■ **ACTION ITEM**: Look below. Copy each line that has "Link" in it.
-=-=-
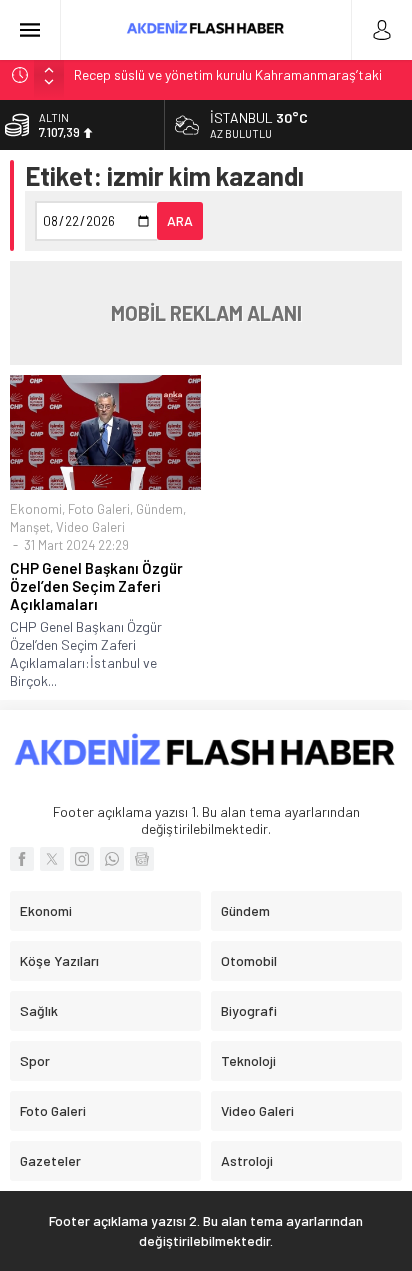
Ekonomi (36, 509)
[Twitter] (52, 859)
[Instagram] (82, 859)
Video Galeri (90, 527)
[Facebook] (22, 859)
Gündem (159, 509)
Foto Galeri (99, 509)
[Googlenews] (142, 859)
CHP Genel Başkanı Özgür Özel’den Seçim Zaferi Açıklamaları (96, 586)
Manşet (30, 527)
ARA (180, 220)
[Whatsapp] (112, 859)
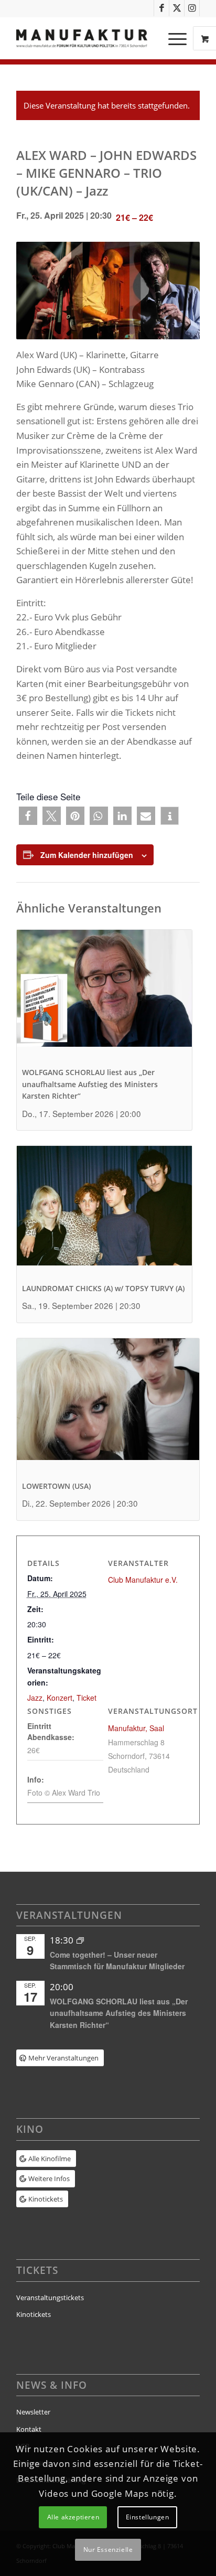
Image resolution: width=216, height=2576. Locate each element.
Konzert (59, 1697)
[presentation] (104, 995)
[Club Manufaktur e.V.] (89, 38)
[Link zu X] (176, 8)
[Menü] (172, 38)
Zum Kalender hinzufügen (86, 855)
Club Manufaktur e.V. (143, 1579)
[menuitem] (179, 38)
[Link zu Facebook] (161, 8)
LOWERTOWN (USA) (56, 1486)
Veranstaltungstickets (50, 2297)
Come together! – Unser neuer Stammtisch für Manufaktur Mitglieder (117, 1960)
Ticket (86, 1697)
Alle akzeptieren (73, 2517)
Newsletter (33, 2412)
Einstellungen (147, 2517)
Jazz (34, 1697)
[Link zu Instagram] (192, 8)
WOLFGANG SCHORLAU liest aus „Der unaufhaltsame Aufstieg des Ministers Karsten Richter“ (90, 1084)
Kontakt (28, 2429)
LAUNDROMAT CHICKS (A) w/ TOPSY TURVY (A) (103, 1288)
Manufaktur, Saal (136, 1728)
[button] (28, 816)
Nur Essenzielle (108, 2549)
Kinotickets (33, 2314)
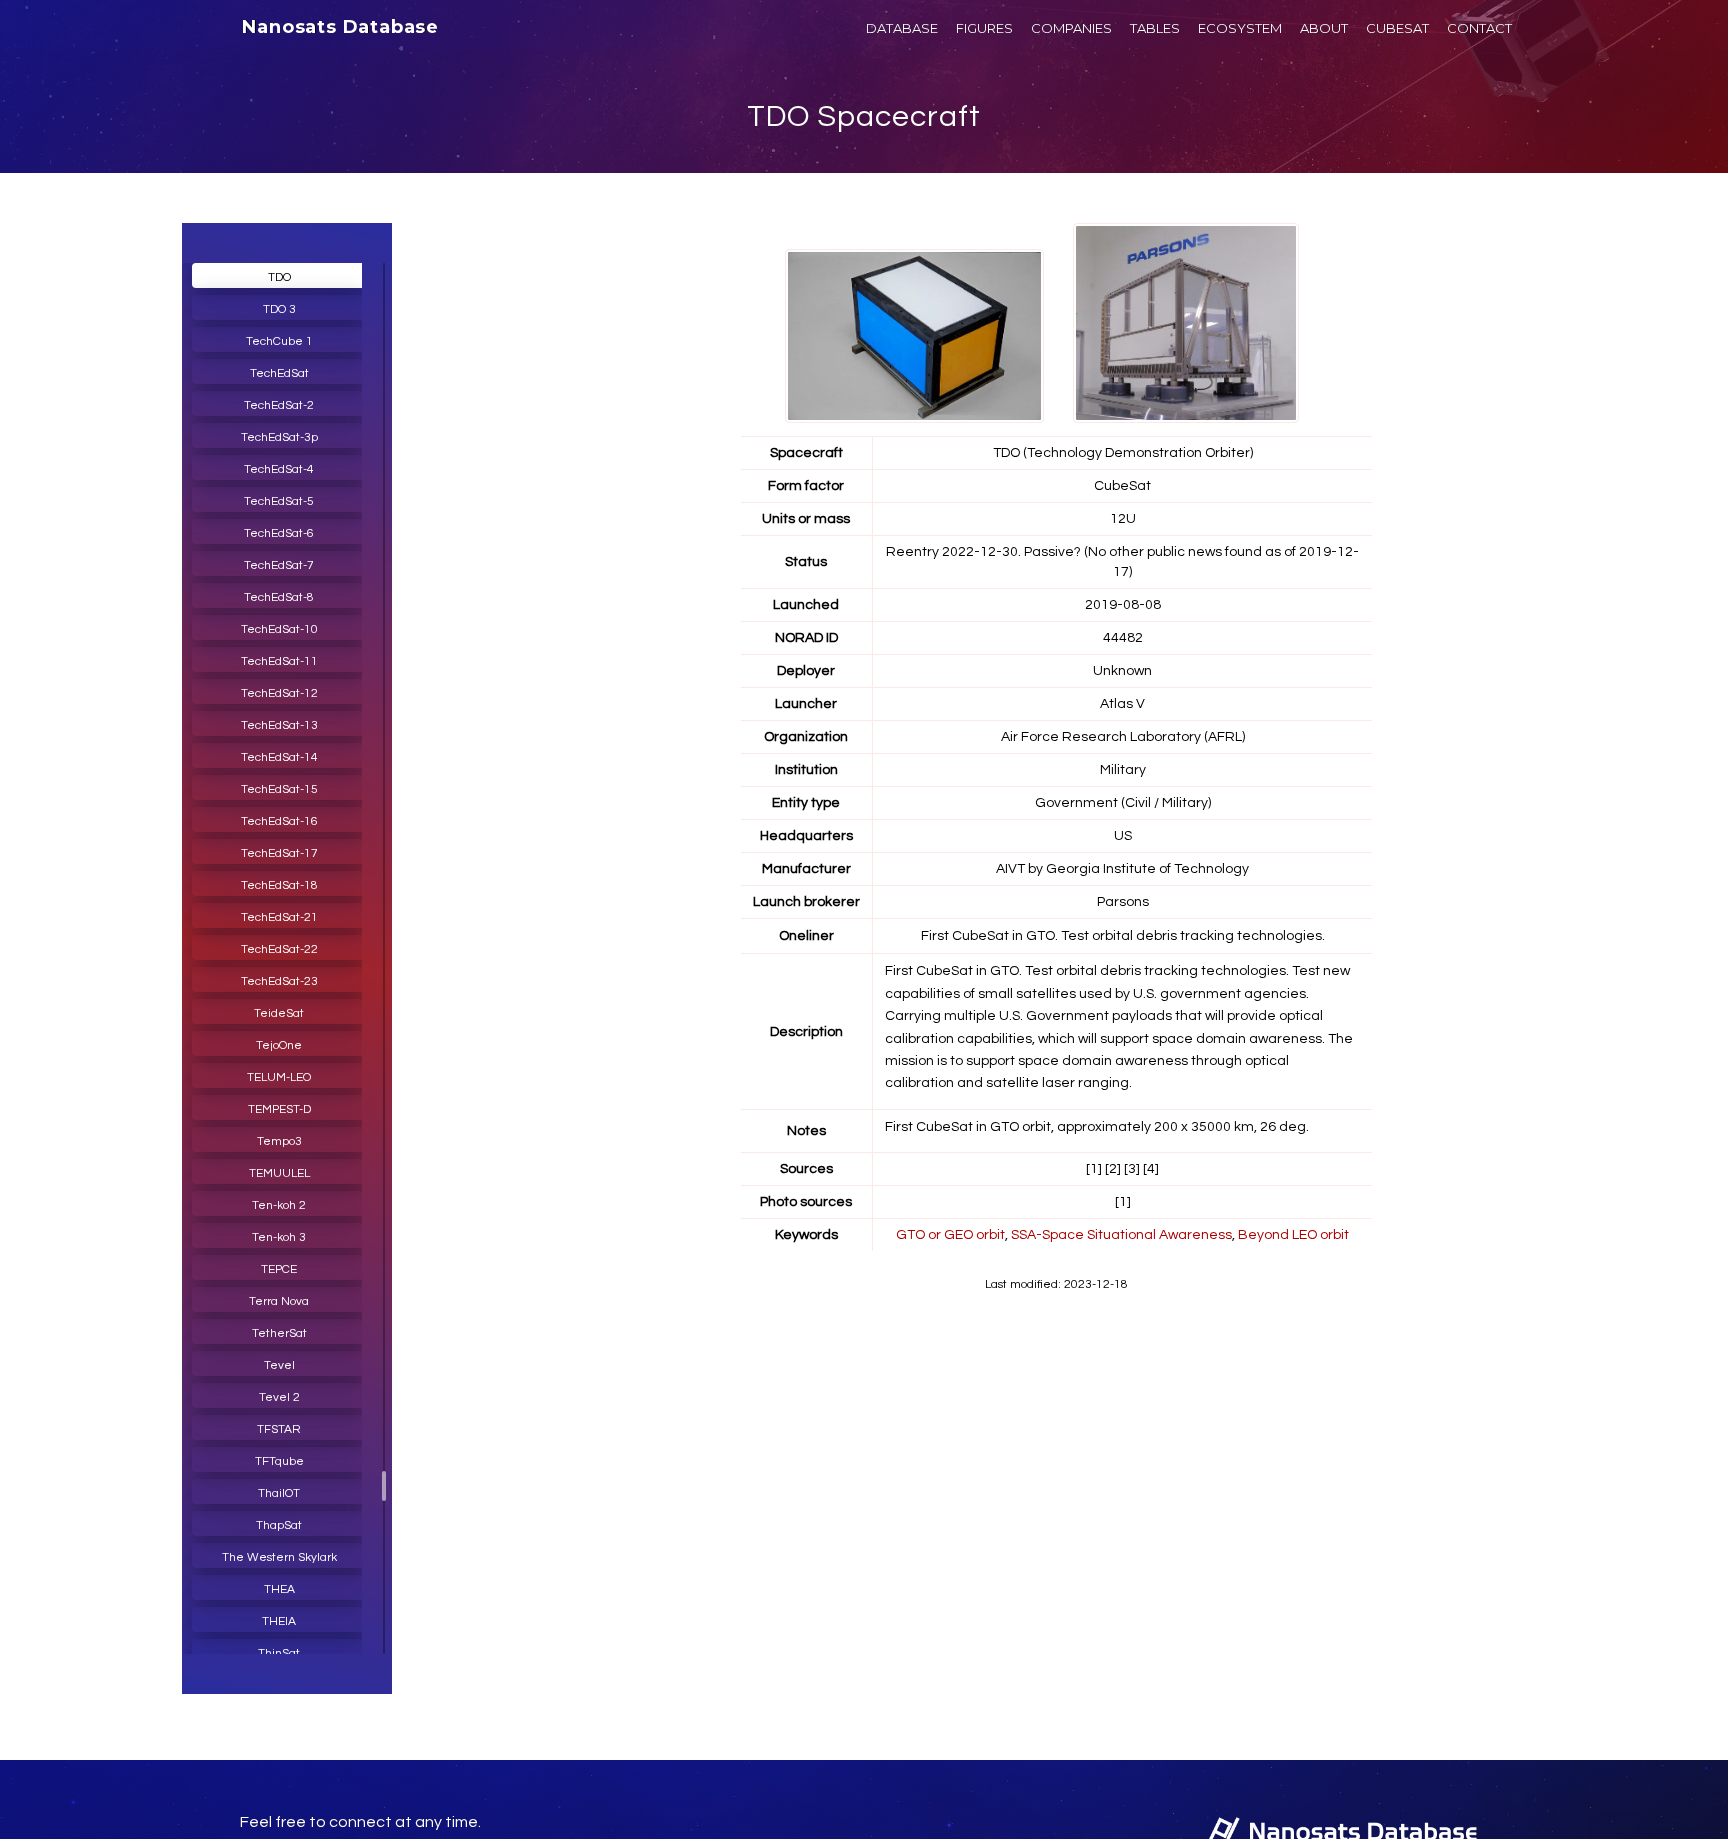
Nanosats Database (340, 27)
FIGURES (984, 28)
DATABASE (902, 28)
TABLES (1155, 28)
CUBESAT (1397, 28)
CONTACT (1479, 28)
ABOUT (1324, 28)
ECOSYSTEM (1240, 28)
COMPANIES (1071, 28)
-=-=-
■ **SOLVED EXERCISE**:
[Link zu X] (176, 8)
[Link zu Facebook] (161, 8)
[Link zu Instagram] (192, 8)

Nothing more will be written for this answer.